Don Quichotte par Gustave Doré
(Gravure de Gustave Doré)

Non, pas de résumé aujourd'hui, ce n'est pas nécessaire.  Ce que nous allons apprendre pourrait faire partie de n'importe laquelle des aventures passées ou à venir.

(Là, j'exagère tout de même un peu.)

Nous en étions au début du chapitre dix-huit de la première partie. Don Quichotte s'excusait presque de n'être pas venu au secours de son écuyer, Sancho Pança, alors qu'il se faisait malmener dans la cour de l'auberge qu'il avait prise pour un château par quatre méchants drapiers voyageurs...

(Je suis sûre que vous ne connaissiez pas cette nouvelle sorte de ramiers...)

Les excuses du chevalier... Sancho n'en a cure  ! La seule chose qu'il voit, qu'il sent, bel et bien, ce sont ses membres qui le font souffrir, sa tête toute endolorie, son corps qui lui rappelle qu'il n'est qu'un  pauvre paysan et non pas, comme son maître un chevalier errant, qui peut en un instant retrouver santé et vigueur...

Nous en étions . Sancho n'est pas content, il le dit, et il précise même ce qu'il veut !

(Je crois bien que le valet a tout compris
... ça arrive, parfois, que ce ne soit pas le héros qui ait raison.
Là, Sancho joue un nouveau rôle, celui de Jiminy, le criquet de Pinocchio.)

C'est la voix de la raison.

Quant à moi, ce que je tire au clair de tout ceci, c’est que ces aventures que nous allons cherchant nous mèneront à la fin des fins à de telles mésaventures, que nous ne saurons plus reconnaître quel est notre pied droit.

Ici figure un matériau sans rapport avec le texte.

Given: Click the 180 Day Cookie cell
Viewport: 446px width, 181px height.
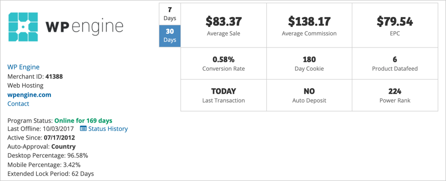Looking at the screenshot, I should tap(309, 63).

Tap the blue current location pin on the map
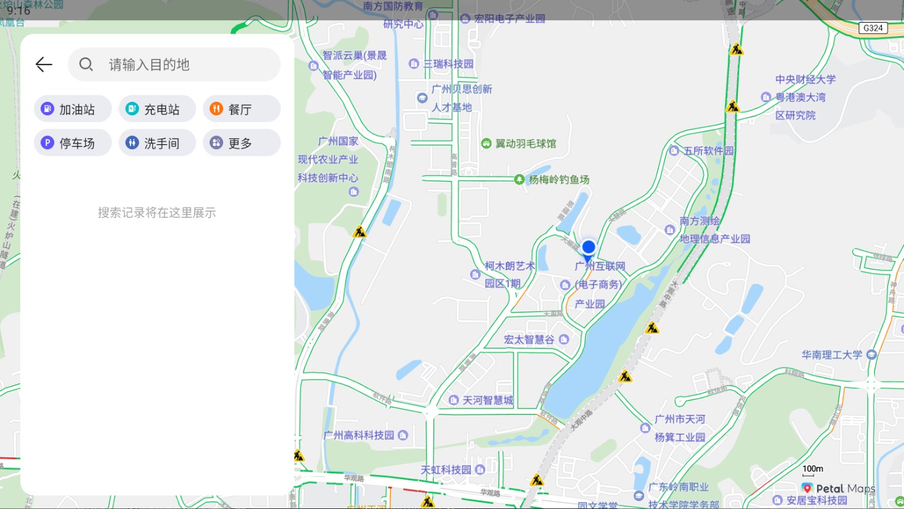pyautogui.click(x=587, y=248)
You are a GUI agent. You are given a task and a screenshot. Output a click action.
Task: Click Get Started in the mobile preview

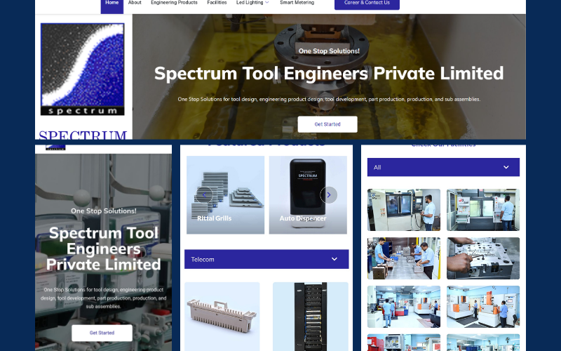point(102,333)
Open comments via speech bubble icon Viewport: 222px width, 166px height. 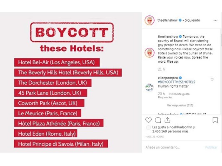click(158, 120)
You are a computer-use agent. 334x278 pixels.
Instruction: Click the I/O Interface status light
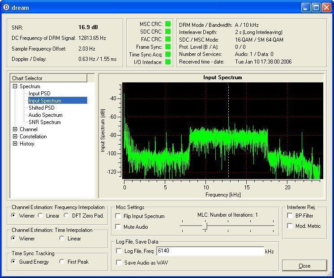pos(168,62)
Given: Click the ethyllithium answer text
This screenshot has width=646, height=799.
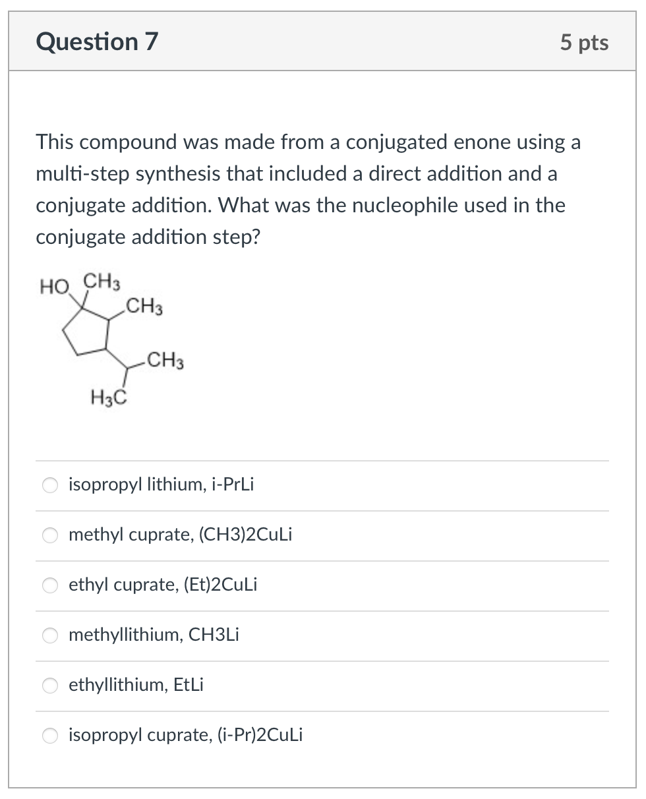Looking at the screenshot, I should (x=136, y=686).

Ce qu’il y a de mieux à faire et de plus raisonnable, selon mon faible entendement, ce serait de nous en retourner au pays, maintenant que c’est le temps de la moisson, et de nous occuper de nos affaires, au lieu de nous en aller, comme on dit, de fièvre en chaud mal, et de l’alguazil au corrégidor.

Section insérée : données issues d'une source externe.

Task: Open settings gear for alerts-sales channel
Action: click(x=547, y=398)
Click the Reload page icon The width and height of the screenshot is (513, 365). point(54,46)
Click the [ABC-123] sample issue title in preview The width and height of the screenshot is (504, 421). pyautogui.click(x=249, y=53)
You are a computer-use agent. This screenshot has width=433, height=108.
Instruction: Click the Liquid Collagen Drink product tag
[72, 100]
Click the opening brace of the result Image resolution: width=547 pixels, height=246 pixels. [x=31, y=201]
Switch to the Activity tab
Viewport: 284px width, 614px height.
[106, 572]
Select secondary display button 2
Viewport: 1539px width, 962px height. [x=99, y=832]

Il faut se rappeller que Sancho est en fait un brave paysan, qu'il a délaissé sa ferme, sa femme et ses enfants, pour suivre le gentilhomme sur les routes. Ce qu'il commence à ressentir, c'est qu'il n'en tirera aucun profit, et qu'il vaudrait sans doute mieux s'en retourner au logis. Ce n'est pas l'avis de Don Quichotte, vous pensez bien ! Il va lui faire un cours sur la chevalerie errante...

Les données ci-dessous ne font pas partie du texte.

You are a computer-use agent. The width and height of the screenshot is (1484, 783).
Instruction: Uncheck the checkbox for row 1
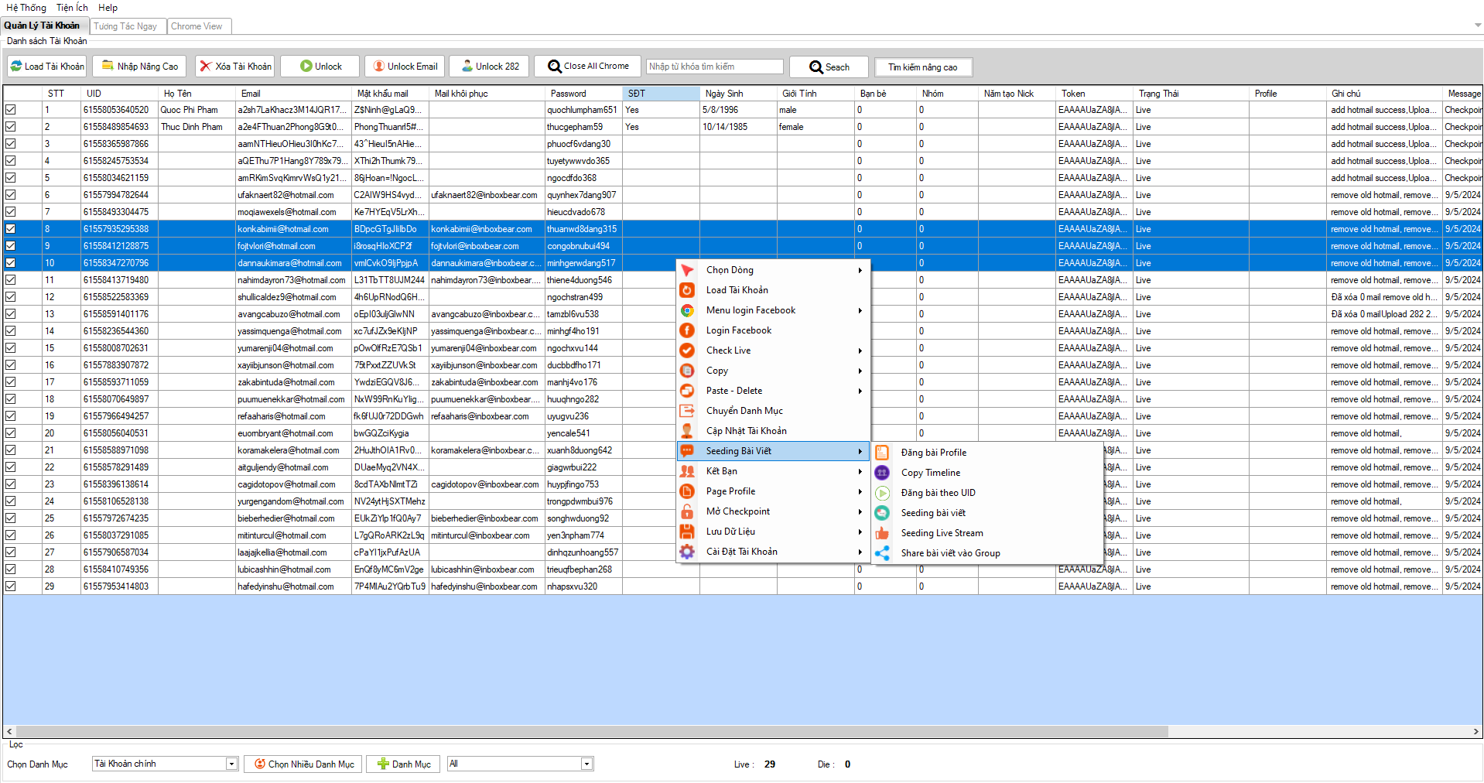tap(11, 110)
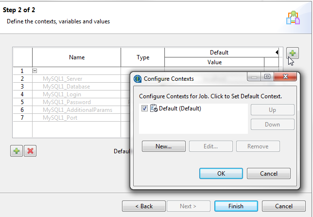Select the MySQL1_Database variable row
The height and width of the screenshot is (217, 313).
pyautogui.click(x=66, y=87)
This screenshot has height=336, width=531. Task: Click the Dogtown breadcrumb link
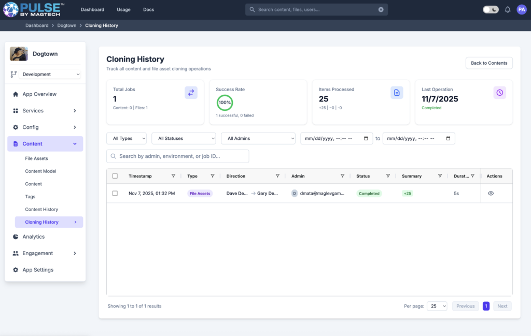pos(66,25)

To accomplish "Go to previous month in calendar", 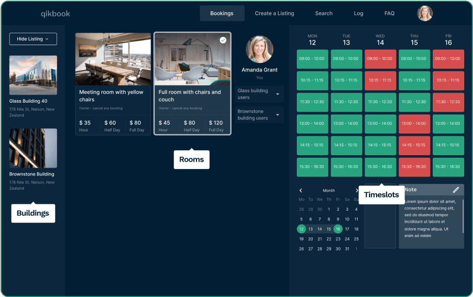I will (x=301, y=190).
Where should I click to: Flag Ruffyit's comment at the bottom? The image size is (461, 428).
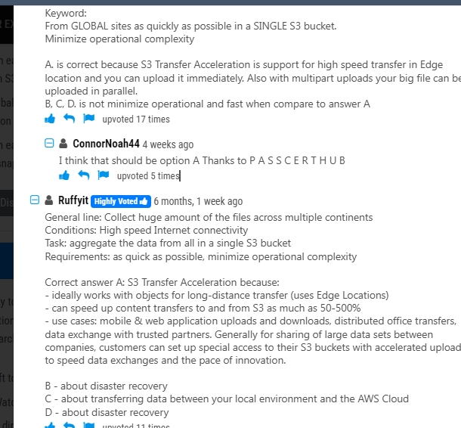[88, 425]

– Que tu sais peu de chose, Sancho, répondit don Quichotte, en fait de chevalerie errante ! Tais-toi, et prends patience : un jour viendra où tu verras par la vue de tes yeux quelle grande et noble chose est l’exercice de cette profession. Sinon, dis-moi, quelle plus grande joie, quel plus doux ravissement peut-il y avoir dans ce monde, que celui de remporter une victoire et de triompher de son ennemi ? Aucun, sans doute.

C'est bien ce que je pensais. Le chevalier ne trouve rien de mieux à dire que "Sois patient" ! Toujours la carotte agitée sous le nez de l'âne pour le faire avancer. Oui, mais Sancho est loin d'être un âne. Il n'a pas appris dans les livres, c'est certain, d'ailleurs, il ne sait pas lire, mais, il a des yeux pour voir, des oreilles pour entendre et surtout, ce corps qui depuis le début de leurs aventures n'a cessé de recevoir des coups !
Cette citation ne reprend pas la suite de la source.